Abbott has obtained the US Food and Drug Administration (FDA) approval to start a new clinical trial, dubbed CATALYST, to assess its Amplatzer Amulet Left Atrial Appendage Occluder for people who are at risk of stroke.
Atrial Fibrillation (AF) is a condition, in which the normal rhythm of the heart’s upper chambers is disrupted and becomes inconsistent, and people with AF are prone to the risk of stroke.
Abbott structural heart business chief medical officer Neil Moat said: “We are focused on expanding access to minimally invasive options for structural heart disease through new clinical data.
“The CATALYST trial has the potential to provide data for the Amplatzer Amulet LAA Occluder that could change clinical practice by eliminating a lifetime need for blood thinners – reinforcing our mission of helping people live better lives through better health.”

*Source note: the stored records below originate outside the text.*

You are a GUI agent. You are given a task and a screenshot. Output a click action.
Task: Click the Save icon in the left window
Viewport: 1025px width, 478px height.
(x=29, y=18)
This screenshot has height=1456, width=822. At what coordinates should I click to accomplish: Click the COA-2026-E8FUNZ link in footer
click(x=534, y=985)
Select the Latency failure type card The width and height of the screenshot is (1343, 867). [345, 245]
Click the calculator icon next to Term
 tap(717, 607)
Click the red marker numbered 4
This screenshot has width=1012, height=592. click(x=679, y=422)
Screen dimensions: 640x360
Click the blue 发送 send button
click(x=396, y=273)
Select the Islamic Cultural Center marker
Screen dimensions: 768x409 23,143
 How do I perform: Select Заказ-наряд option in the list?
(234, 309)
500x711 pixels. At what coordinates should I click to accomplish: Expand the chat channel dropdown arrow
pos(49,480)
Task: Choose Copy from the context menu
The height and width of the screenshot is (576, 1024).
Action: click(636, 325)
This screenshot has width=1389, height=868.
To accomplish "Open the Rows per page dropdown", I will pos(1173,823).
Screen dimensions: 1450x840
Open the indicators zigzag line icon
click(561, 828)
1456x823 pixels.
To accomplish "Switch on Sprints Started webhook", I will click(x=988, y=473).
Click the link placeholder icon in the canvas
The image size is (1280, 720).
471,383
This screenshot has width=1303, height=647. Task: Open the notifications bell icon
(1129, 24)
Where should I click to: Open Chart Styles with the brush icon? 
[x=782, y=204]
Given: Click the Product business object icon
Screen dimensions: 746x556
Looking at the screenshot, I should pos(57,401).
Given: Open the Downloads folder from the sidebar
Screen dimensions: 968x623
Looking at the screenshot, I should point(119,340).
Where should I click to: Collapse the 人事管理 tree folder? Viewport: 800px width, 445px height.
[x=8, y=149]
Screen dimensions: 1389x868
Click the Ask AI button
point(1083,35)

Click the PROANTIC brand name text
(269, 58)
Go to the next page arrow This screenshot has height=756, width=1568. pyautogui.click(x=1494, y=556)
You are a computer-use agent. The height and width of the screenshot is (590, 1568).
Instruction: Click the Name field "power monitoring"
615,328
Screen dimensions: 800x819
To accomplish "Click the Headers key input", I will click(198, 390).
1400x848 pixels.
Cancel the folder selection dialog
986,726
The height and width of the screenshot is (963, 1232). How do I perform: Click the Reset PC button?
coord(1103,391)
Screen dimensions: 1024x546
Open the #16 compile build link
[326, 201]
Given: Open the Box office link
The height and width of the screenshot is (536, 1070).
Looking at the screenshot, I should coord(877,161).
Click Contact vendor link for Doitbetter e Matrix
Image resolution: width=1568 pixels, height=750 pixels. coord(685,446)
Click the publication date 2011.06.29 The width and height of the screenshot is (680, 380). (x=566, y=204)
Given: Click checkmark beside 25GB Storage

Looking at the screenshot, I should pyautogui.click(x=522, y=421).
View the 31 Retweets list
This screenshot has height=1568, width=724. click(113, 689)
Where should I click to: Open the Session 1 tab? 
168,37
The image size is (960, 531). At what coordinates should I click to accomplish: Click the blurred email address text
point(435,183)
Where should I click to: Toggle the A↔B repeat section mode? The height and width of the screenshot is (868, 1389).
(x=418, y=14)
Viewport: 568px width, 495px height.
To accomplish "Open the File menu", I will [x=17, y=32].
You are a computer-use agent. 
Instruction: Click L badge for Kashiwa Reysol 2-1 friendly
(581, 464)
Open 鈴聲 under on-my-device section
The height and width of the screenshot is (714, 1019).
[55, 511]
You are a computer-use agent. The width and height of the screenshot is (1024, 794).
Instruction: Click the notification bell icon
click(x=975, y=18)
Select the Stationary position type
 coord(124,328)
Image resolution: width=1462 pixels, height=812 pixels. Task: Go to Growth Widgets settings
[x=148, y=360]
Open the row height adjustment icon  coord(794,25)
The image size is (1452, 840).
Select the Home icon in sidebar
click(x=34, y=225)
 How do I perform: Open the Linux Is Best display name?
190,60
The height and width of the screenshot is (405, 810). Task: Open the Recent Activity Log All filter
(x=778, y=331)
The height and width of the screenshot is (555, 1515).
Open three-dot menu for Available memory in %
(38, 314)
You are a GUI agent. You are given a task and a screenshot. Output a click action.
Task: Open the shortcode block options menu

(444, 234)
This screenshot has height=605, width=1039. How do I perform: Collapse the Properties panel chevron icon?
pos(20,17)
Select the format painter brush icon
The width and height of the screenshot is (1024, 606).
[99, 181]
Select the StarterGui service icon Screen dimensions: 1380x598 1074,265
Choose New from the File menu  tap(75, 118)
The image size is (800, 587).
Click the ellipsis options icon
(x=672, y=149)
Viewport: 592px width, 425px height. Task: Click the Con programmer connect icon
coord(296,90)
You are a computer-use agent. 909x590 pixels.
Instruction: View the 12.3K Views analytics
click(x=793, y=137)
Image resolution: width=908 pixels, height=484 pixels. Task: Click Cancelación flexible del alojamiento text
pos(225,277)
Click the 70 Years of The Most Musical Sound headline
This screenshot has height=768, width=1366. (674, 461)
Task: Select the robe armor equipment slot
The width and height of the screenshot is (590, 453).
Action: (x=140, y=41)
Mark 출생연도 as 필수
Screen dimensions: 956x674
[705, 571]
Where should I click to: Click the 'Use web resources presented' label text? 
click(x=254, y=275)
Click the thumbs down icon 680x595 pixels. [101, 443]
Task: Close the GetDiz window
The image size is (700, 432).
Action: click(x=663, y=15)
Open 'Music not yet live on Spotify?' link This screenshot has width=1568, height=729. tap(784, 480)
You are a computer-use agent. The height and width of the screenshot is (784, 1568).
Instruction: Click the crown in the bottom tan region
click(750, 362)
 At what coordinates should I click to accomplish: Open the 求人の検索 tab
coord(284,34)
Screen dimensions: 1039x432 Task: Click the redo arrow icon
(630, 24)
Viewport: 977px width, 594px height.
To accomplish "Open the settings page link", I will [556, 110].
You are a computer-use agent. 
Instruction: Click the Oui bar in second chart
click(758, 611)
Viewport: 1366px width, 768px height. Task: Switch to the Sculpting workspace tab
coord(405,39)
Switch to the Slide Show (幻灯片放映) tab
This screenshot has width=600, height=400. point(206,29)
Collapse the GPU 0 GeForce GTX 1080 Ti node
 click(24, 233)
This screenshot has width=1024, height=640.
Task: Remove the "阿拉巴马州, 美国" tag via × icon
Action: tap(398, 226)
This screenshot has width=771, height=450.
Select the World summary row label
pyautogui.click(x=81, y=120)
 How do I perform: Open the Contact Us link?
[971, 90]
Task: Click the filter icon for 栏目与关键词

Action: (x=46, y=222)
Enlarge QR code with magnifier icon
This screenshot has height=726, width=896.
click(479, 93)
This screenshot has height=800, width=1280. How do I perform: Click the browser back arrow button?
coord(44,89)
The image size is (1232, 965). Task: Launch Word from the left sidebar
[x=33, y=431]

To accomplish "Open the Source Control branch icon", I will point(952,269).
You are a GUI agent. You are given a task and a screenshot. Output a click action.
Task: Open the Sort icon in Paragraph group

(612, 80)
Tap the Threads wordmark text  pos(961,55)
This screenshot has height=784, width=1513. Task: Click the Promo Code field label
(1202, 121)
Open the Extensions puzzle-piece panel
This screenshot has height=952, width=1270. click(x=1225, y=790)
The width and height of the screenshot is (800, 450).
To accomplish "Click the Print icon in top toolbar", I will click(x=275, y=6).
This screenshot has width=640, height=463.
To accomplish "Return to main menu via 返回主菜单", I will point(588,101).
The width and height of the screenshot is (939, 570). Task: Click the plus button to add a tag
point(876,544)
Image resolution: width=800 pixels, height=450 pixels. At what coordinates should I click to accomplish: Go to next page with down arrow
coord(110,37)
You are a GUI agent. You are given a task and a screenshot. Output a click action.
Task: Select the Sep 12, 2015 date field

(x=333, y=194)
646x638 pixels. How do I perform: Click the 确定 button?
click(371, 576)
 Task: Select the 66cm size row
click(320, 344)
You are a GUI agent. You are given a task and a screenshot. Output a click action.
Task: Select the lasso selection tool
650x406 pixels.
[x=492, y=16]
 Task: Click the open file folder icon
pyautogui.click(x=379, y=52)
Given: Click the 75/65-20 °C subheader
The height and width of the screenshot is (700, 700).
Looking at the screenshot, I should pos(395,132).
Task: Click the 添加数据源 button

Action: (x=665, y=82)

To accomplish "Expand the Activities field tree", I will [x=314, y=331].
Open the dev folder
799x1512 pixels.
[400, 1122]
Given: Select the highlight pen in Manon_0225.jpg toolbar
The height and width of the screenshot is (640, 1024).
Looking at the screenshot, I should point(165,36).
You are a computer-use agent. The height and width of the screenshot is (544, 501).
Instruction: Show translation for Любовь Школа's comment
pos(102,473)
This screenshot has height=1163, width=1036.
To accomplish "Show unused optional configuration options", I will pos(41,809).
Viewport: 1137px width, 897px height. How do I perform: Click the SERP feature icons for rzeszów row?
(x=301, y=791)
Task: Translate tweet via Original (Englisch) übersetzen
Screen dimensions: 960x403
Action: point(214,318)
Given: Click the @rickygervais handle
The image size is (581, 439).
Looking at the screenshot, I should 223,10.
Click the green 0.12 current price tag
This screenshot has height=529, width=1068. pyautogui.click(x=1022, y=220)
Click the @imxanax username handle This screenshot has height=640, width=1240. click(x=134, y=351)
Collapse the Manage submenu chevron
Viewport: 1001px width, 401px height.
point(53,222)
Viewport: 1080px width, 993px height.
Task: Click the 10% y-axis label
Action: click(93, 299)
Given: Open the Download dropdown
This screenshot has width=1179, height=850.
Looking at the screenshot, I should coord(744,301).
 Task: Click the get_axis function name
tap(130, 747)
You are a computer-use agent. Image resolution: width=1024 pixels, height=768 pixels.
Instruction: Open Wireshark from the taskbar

CATALYST is a clinical trial that compares Abbott’s Amplatzer Amulet with NOACs
To reduce the risk of stroke in patients with AF, who are unable to take blood thinners for a long period, physicians perform conventional procedures to prevent blood clots from leaving the left atrial appendage (LAA).
Abbott said that its Amplatzer Amulet device will enable physicians to permanently seal off the LAA, which is delivered to the heart through a small minimally invasive incision in the leg.
The CATALYST is a global, multicentre clinical trial designed to compare the effectiveness of the Abbott Amplatzer Amulet to NOACs as an alternative treatment option in AF patients.
The medical devices firm said that CATALYST is the first clinical trial to compare the effectiveness of an LAA closure device, with non-vitamin K antagonist oral anticoagulant (NOAC) drugs, which are currently used as a standard treatment option for AF.
The Amplatzer Amulet device has been granted CE Mark approval in 2013 and the device is currently available in the US for investigational use only.
CATALYST trial principal investigator Vivek Reddy said: “A device that can address a significant structural issue of the heart via a minimally invasive procedure would be a significant step forward for patients with atrial fibrillation eligible for long-term NOAC therapy.
“This study is an extremely important step in assessing the Amplatzer Amulet as an effective non-prescription drug alternative for patients with AF who are at an increased risk for ischemic stroke.”